Wallace’s proposal is to allocate a small portion of mobile sports betting revenue, between 5 to 10 percent, to a dedicated fund to “level the playing field” and allow all youth across New York to participate in sports and recreational programs. These funds would be given to improve the recreational facilities, ball fields, provide equipment or help reduce membership fees.

“Using sports betting proceeds to fund community sports is a game-changing idea,” said Tom Farrey, executive director of the Aspen Institute’s Sports & Society Program, who has written on the topic. “We get healthier, happier kids and more active, vibrant communities – the places where people want to raise their families.”

Gov. Cuomo, on January 6th of this year, introduced a plan to bring mobile sports betting to the state. Sports betting is already allowed in state sanctioned casinos, but the ability to bet on professional sports with a mobile app, on one’s phone, is expected to drastically increase interest, and revenue for the state, which is facing a $15 billion budget shortfall at the moment.

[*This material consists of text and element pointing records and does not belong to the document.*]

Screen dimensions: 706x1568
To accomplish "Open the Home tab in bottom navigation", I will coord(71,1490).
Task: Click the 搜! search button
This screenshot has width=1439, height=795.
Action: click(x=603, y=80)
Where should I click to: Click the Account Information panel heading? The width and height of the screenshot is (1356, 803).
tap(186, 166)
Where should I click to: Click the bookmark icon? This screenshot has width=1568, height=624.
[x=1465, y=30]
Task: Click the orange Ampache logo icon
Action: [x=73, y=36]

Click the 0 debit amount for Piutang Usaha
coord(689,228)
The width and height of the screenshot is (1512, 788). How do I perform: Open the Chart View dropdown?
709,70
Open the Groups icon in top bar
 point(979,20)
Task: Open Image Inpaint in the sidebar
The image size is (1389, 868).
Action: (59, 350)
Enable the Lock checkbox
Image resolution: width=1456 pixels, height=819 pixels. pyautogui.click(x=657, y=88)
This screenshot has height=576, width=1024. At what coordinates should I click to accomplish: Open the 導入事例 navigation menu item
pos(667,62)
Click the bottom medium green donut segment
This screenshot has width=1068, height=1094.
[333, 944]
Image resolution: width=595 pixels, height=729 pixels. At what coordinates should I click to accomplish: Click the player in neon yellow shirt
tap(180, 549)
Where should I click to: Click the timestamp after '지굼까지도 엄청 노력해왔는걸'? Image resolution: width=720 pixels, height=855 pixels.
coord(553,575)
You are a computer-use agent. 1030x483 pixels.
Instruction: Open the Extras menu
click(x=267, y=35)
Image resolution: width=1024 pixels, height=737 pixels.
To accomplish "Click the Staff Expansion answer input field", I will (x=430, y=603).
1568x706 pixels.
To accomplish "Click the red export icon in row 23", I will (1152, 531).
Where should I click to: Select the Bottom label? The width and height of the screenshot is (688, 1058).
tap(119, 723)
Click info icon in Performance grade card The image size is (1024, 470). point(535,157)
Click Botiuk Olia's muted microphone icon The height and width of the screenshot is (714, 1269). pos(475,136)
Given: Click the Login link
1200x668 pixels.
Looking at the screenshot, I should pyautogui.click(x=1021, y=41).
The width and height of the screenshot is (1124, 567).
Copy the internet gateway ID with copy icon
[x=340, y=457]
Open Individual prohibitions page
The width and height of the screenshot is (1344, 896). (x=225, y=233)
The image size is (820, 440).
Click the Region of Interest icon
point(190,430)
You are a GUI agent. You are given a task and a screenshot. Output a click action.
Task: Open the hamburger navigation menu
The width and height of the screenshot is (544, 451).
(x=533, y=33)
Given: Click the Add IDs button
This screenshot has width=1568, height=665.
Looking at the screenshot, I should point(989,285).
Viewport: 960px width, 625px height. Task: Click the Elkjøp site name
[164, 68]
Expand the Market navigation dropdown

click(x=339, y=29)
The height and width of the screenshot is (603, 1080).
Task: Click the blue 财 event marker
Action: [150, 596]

“New York has the potential to be the largest sports wagering market in the United States, and by legalizing online sports betting we aim to keep millions of dollars in revenue here at home, which will only strengthen our ability to rebuild from the COVID-19 crisis,” Cuomo said.

Th governor believes that sports betting will be successful in New York, since it is the largest sports market in the country.

According to recent news reports, New Jersey is taking in $1 billion a month in sports betting revenue, much of that coming from neighboring New Yorkers.

Wallace, and those who support her plan, believe some of this annual revenue would be a smart investment for the health of young people across the state.

“There is no question that involvement in youth sports and recreation has myriad benefits for children,” said Darren Treadway, director of Daemen College’s Center for Excellence in Youth Sports. “Research has consistently shown that participation in youth sports improves self-esteem, academic performance, interpersonal skills, and overall well-being.”

A Johns Hopkins University study shows that if 100 percent of youth in Western New York were active daily, that would save more than 91,000 years of life as well as $1.2 billion in medical costs and another $1.2 billion in averted productivity losses.

Even getting just 25 percent of area youth to exercise daily — up from 16 percent who currently do so — would save 10,000 years of life and over $260 million in medical costs and averted productivity losses, the study shows.

“By investing in youth sports and recreation, we would be providing more opportunities to develop future players and foster a love for the game among the next generation,” Wallace said. “I urge my colleagues in the Legislature to support my proposal to set aside a portion of the mobile sports betting revenue and invest it in the next generation of athletes.”